Abstract: PUB303
A Woman with Malignant Melanoma Who Developed Membranous Nephropathy After Treatment with a BRAF-MEK Inhibitor
Session Information
Category: Onconephrology
- 1700 Onconephrology
Authors
- Rizvi, Ali Waris, The Ohio State University Wexner Medical Center, Columbus, Ohio, United States
- Brodsky, Sergey V., The Ohio State University Wexner Medical Center, Columbus, Ohio, United States
- Yau, Amy, The Ohio State University Wexner Medical Center, Columbus, Ohio, United States
Introduction
Membranous nephropathy (MN) is an immune complex-mediated disease characterized by subepithelial deposits along the glomerular basement membrane (GBM). Typically 70% of primary MN is anti-PLA2-receptor (PLA2R) positive. Secondary MN is often due to infection, drug exposure, and malignancy.
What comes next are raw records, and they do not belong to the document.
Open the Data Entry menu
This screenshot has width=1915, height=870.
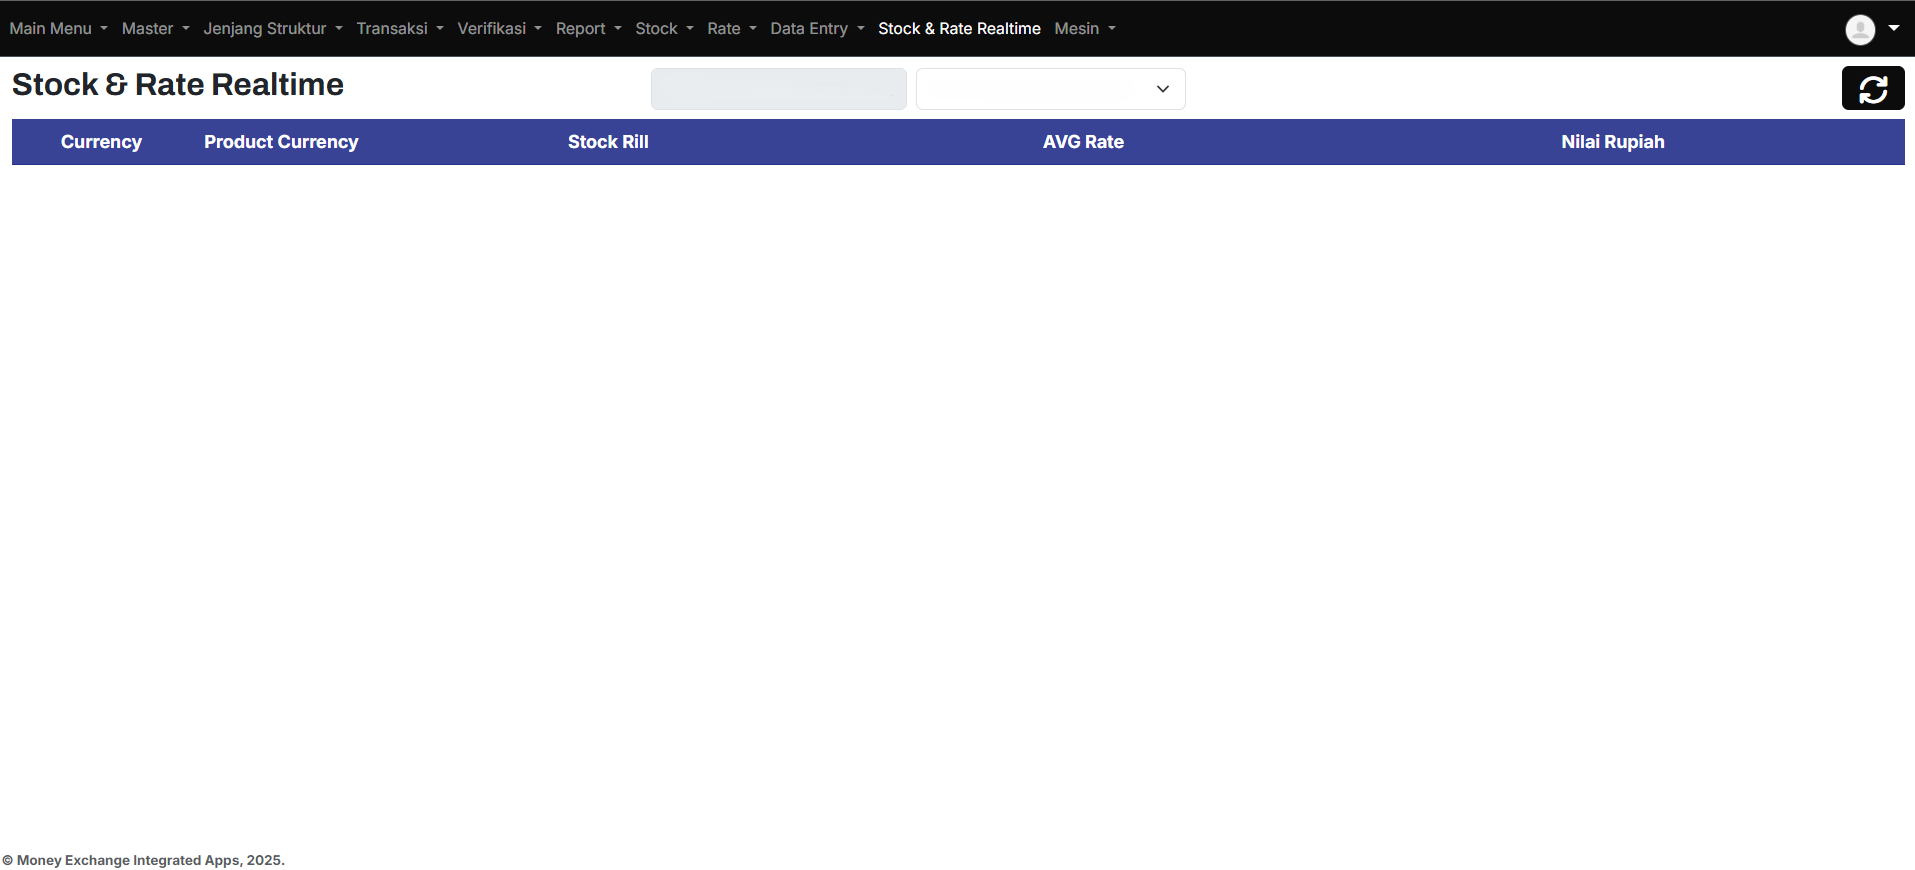pyautogui.click(x=816, y=29)
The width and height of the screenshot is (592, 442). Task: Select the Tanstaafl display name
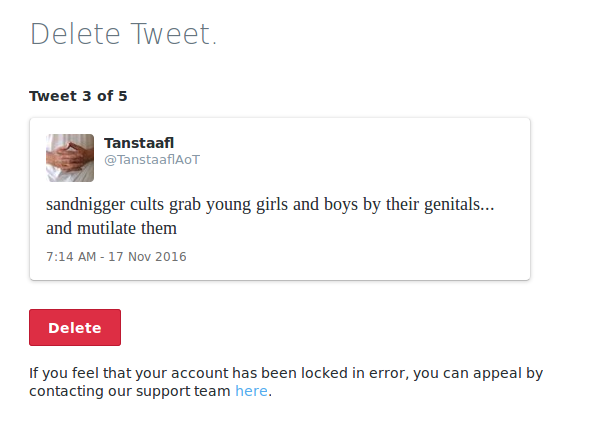(x=139, y=143)
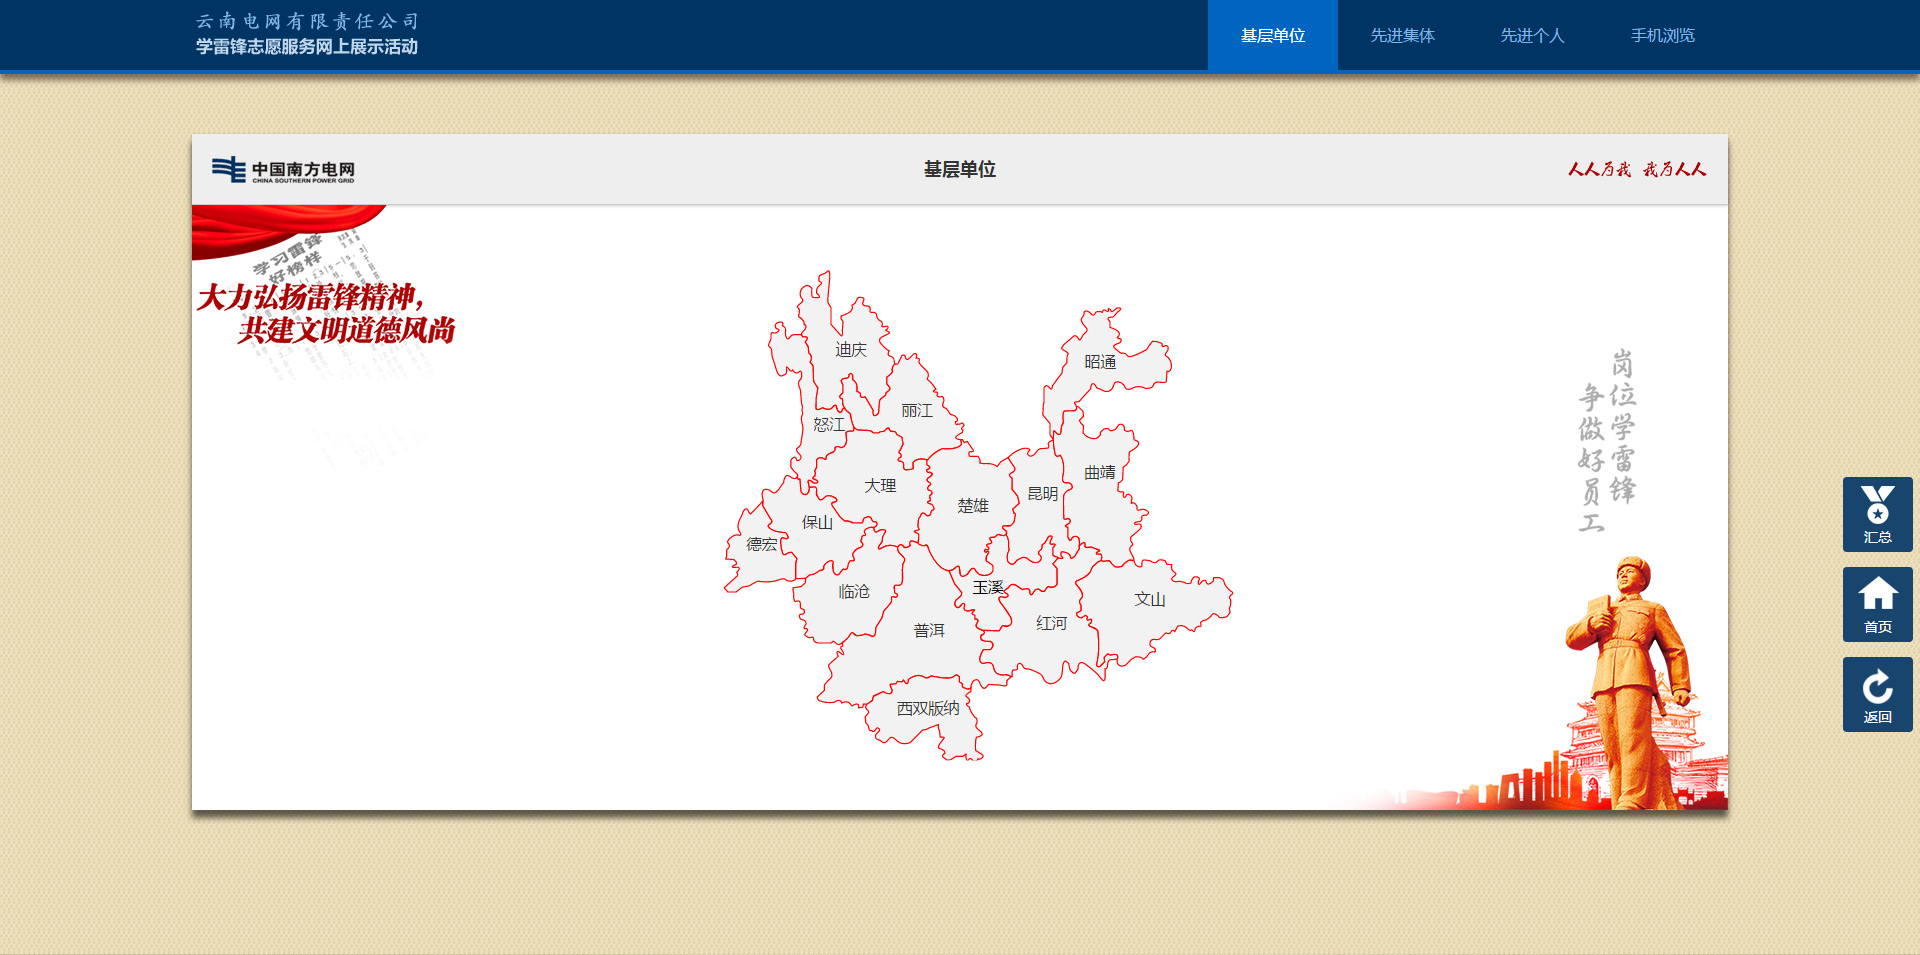Select the 手机浏览 menu item
The height and width of the screenshot is (955, 1920).
click(1662, 36)
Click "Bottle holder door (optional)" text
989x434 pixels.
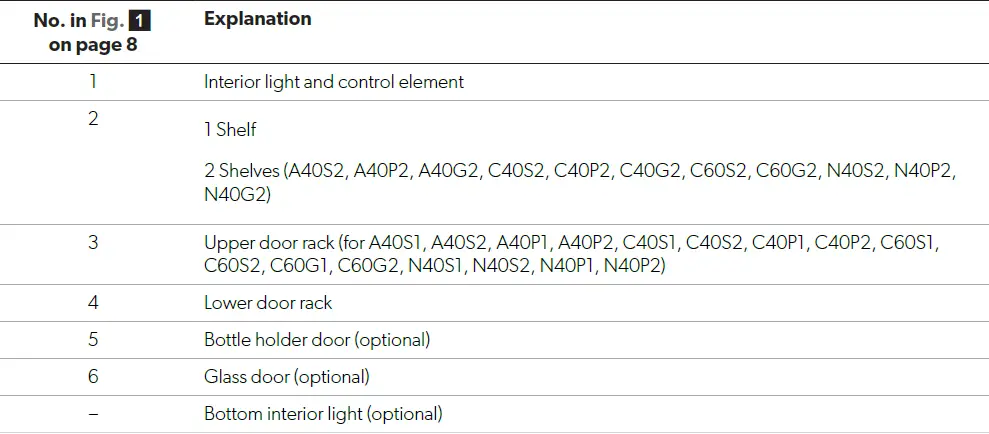click(317, 340)
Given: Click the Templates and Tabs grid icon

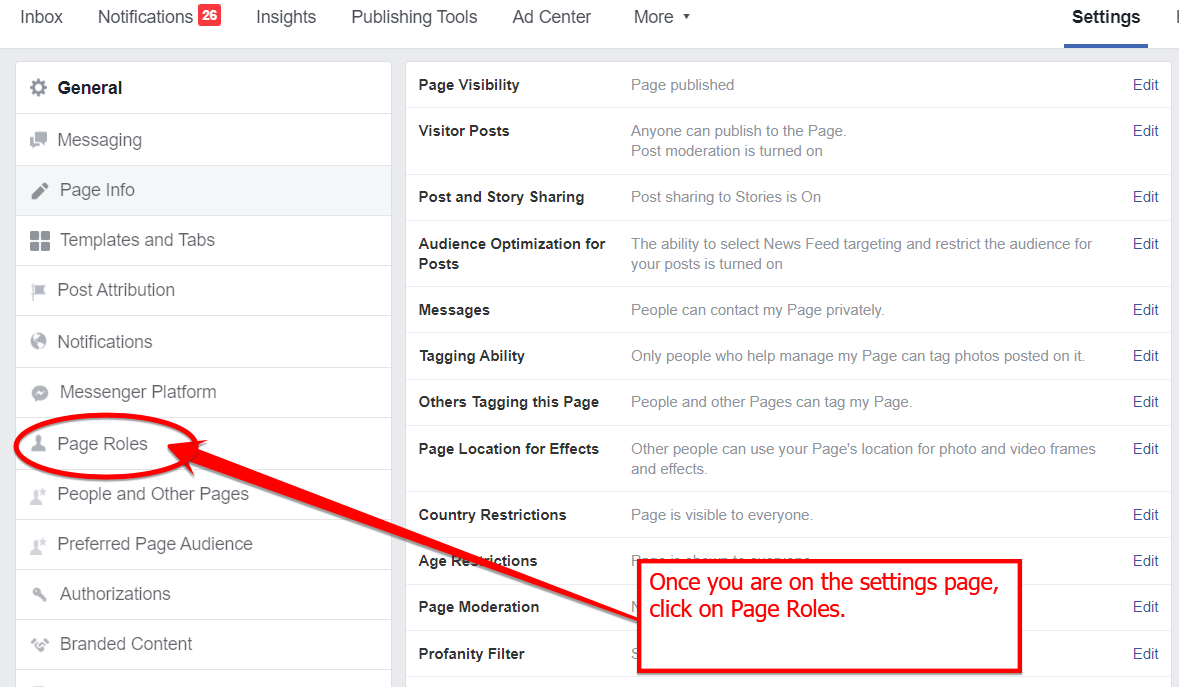Looking at the screenshot, I should [x=40, y=241].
We present a case of a young female diagnosed with metastatic melanoma and was found to have MN on kidney biopsy which complicated her treatment.
Case Description
47 year old Caucasian female with history of melanoma and hypothyroidism presented significant compressive right inguinal lymphadenopathy that was consistent with recurrent melanoma. She was initiated on a targeted BRAF/MEK inhibitor. One month later she had worsening bilateral lower extremity edema and new nephrotic range proteinuria (urine protein/creatinine of 5.9 g/g). She was then transitioned to PD-1 immunotherapy, but her malignancy progressed with persistent nephrotic range proteinuria. Five months later she had a 24 hour urine protein of 11.6 g, serum albumin 1.7 g/dL, serum creatinine of 1.0 mg/dL. Renal biopsy showed stage I-II MN with negative NELL1 and PLA2R stains. Due to progression of her disease on PD-1 immunotherapy, she was transitioned back to BRAF-MEK inhibitor therapy and given 2 doses of 1 gram of rituximab for her nephrotic syndrome. Four months later while on BRAF/MEK inhibitor therapy, she did have improvement in her nephrotic syndrome and melanoma markers. Serum albumin improved to 2.2 g/dL.Urine protein/creatinine ratio improved to 3.3 g/g. CD20+ B cells < 1%. One month later, she was hospitalized for complications from malignant pleural effusions and passed away.
Discussion
This case highlights the lack of clarity of secondary MN in the oncologic patient and the need to avoid nephro-centric care. Her clinical course was suspicious of BRAF/MEK inhibitor induced secondary MN with nephrotic syndrome. Given the improvement in melanoma and proteinuria with continued therapy it is possible her MN was secondary to her malignancy. It is equally possible that she continued to have MN secondary to her BRAF/MEK inhibitor therapy, which was ameliorated by rituximab. This highlights the importance of focusing on cancer focused therapy for patients with concern for renal manifestations while on targeted chemotherapies.